Given the government’s renewed emphasis on infrastructure projects and industry, including reviving ailing contact-intensive sectors, PSBs are expected to join the growth momentum armed with improved profitability. Sectoral growth in March 2022 indicates firming trends. The flow of credit to the agricultural sector grew by 9.9%, industry – 7.1%, the service sector – 8.9%. The strongest growth was seen in the personal loan segment at 12.4%.

2. Reorientation towards personal loans:

Thus, the retail sector saw higher credit growth comprising consumer durables loans – 60% increase, gold loans – 21%, auto loans – 9.4%, housing – 6.4%, loans against stocks/bonds – 15.4%, unsecured personal loans – 23.1%. . In the post-pandemic regime, the demand for consumption and personal items has increased. Now the shift should be towards MSMEs, agriculture and industry to ensure equitable economic recovery across all sectors.

An SBI research report indicated that it is interesting to note that personal loans have become the main driver of bank credit in recent years and represent 30.5% of outstanding bank loans, exceeding the sector growth rate of 28.9%. The private sector and PSOs have shifted their focus to retail due to better profit potential in the sector, with corporate balance sheet deleveraging truncating lending opportunities.

At the same time, some of the rise in wholesale credit can be attributed to the shift from money markets to lending, with yields firming as the central bank began to drain excess liquidity.

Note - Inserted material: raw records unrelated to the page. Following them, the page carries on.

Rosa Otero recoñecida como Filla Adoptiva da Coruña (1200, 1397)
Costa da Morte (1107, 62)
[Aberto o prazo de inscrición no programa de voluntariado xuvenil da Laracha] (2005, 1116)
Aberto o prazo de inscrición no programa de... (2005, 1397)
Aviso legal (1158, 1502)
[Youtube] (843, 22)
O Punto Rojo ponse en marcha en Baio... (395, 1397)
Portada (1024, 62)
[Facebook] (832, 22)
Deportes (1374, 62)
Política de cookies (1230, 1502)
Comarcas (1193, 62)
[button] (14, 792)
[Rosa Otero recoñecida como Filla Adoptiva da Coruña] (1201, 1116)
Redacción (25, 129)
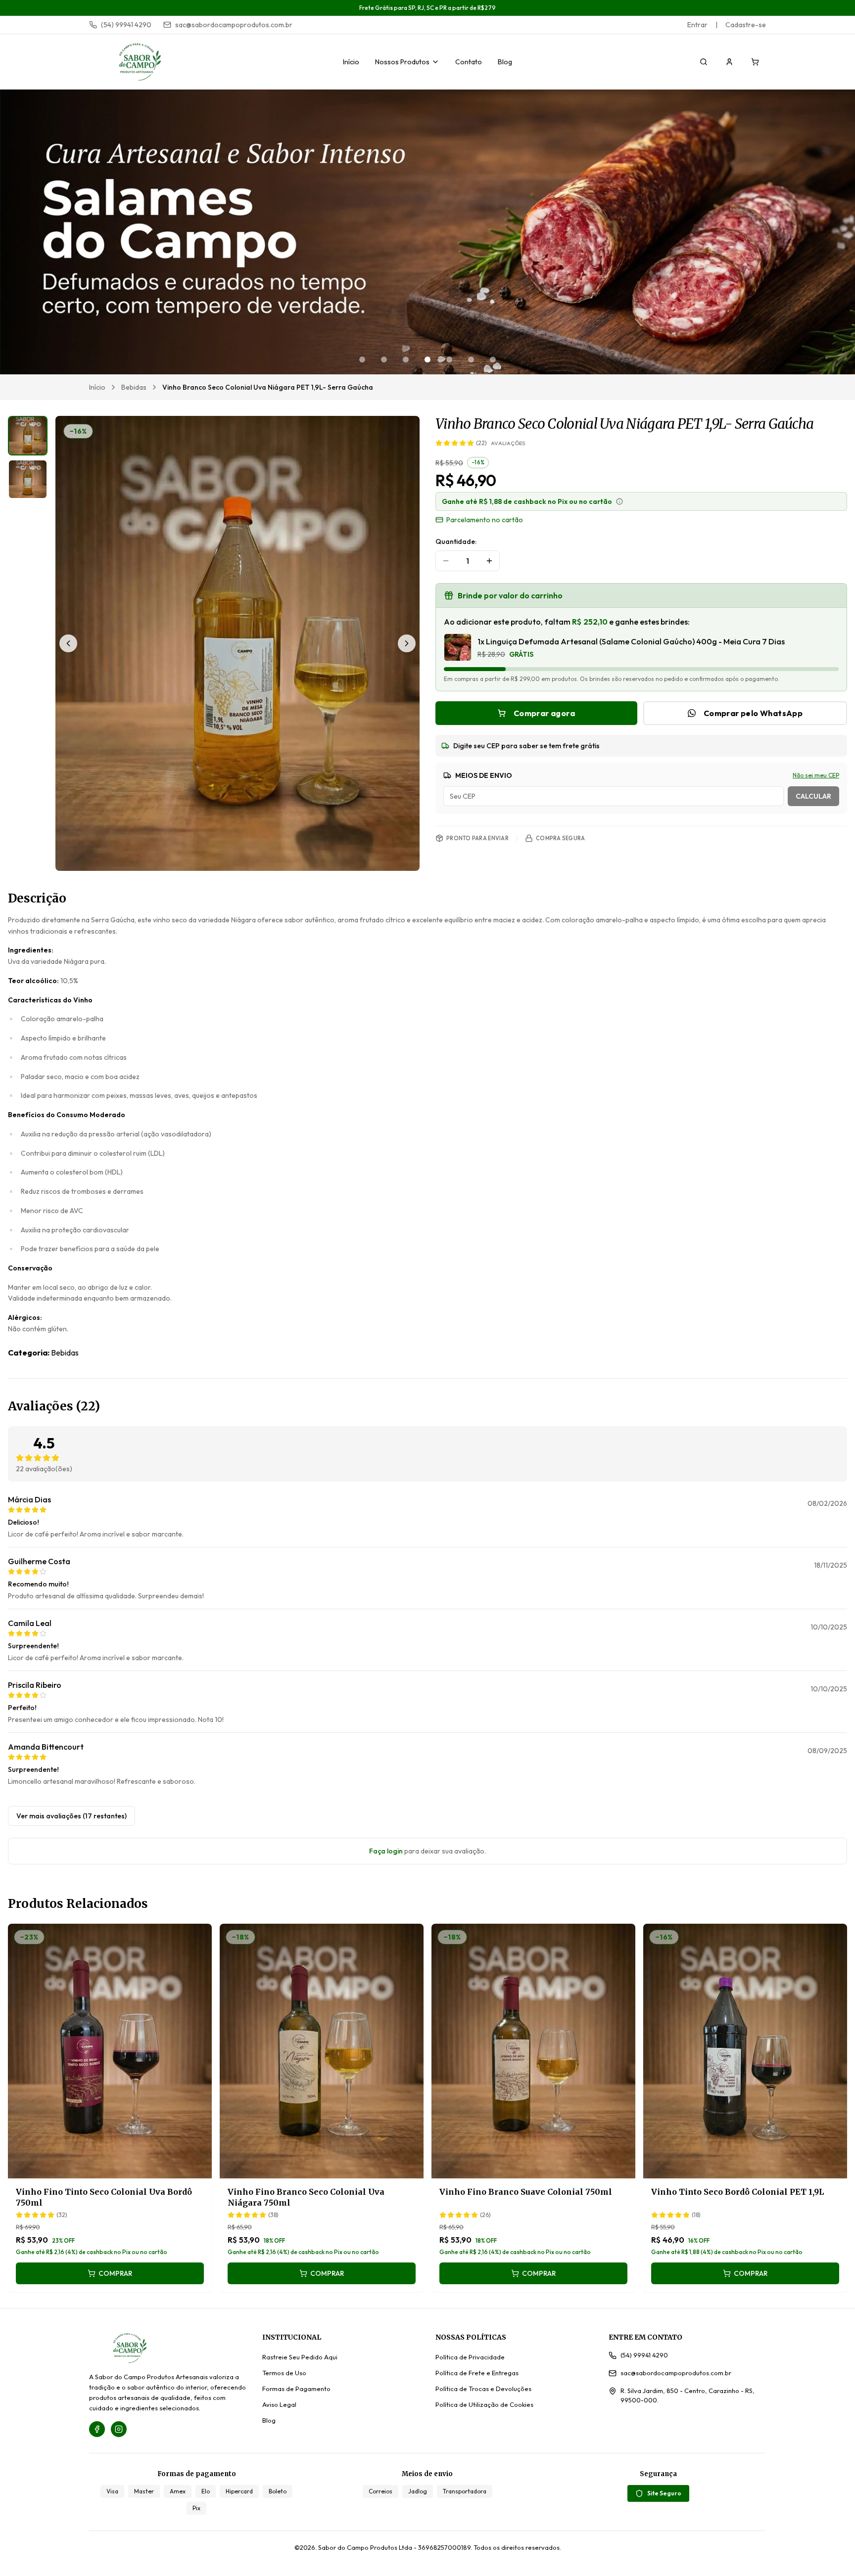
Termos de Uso (284, 2373)
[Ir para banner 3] (406, 359)
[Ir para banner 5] (449, 359)
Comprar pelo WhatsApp (753, 713)
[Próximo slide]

In addition, the rise in the price of raw materials, such as oil, has increased the need for working capital. Private sector banks led the recovery in credit, accounting for just over half of loan growth at 50.4%, with public sector banks accounting for 44.7%.

3. Rising lending rates

In high inflation, RBI on May 4 had raised repo rates by 40bps and CRR by 50bps, indicating a rise in the yield curve that could potentially rise further in the coming quarters. As policy rates have started to rise in many parts of the world to fight inflation, a hike in policy rates is a logical move to control inflation in India. Even before the hike in policy rates, banks started raising deposit and lending rates. As a result, lending linked to the marginal cost of funds-based lending rates (MCLR) and repo rates began to rise.

Many banks have raised lending rates. HDFC Bank – 30 bps, PNB – 40 bps, Yes Bank – 10-15 bps, ICICI Bank – 40 bps, but SBI kept lending rate hikes to a minimum of 10 bps base. Rising bank deposit and lending rates are a reality to normalize the easy money policy adopted to fight the pandemic. Now that the pandemic is on a receding trajectory, deposit and lending rates are expected to rise.

4. Way forward:

Having strengthened their core performance metrics, banks will now need to develop strategies to revive the velocity of lending to fund productive sectors of the economy in line with advice from RBI and other stakeholders. Although the growth of loans to individuals has a multiplier effect on the economy, it will be more important to increase the direct flow of credit to MSMEs, small businesses, agriculture and manufacturing sectors.

The availability of credit, even at high rates, is good because borrowers understand the changing macro economy and can pass on some of the rising costs to consumers. But the absence of credit will deprive entrepreneurs of the opportunity to develop. Many industry forums look forward to rapid credit growth. Credit growth activism can help the industry combat the current wave of business risk and uncertainty. Banks have a big role to play in the current market turmoil to rekindle the adrenaline of the sector to accelerate economic recovery and weather the onslaught of emerging risks.



The opinions expressed above are those of the author.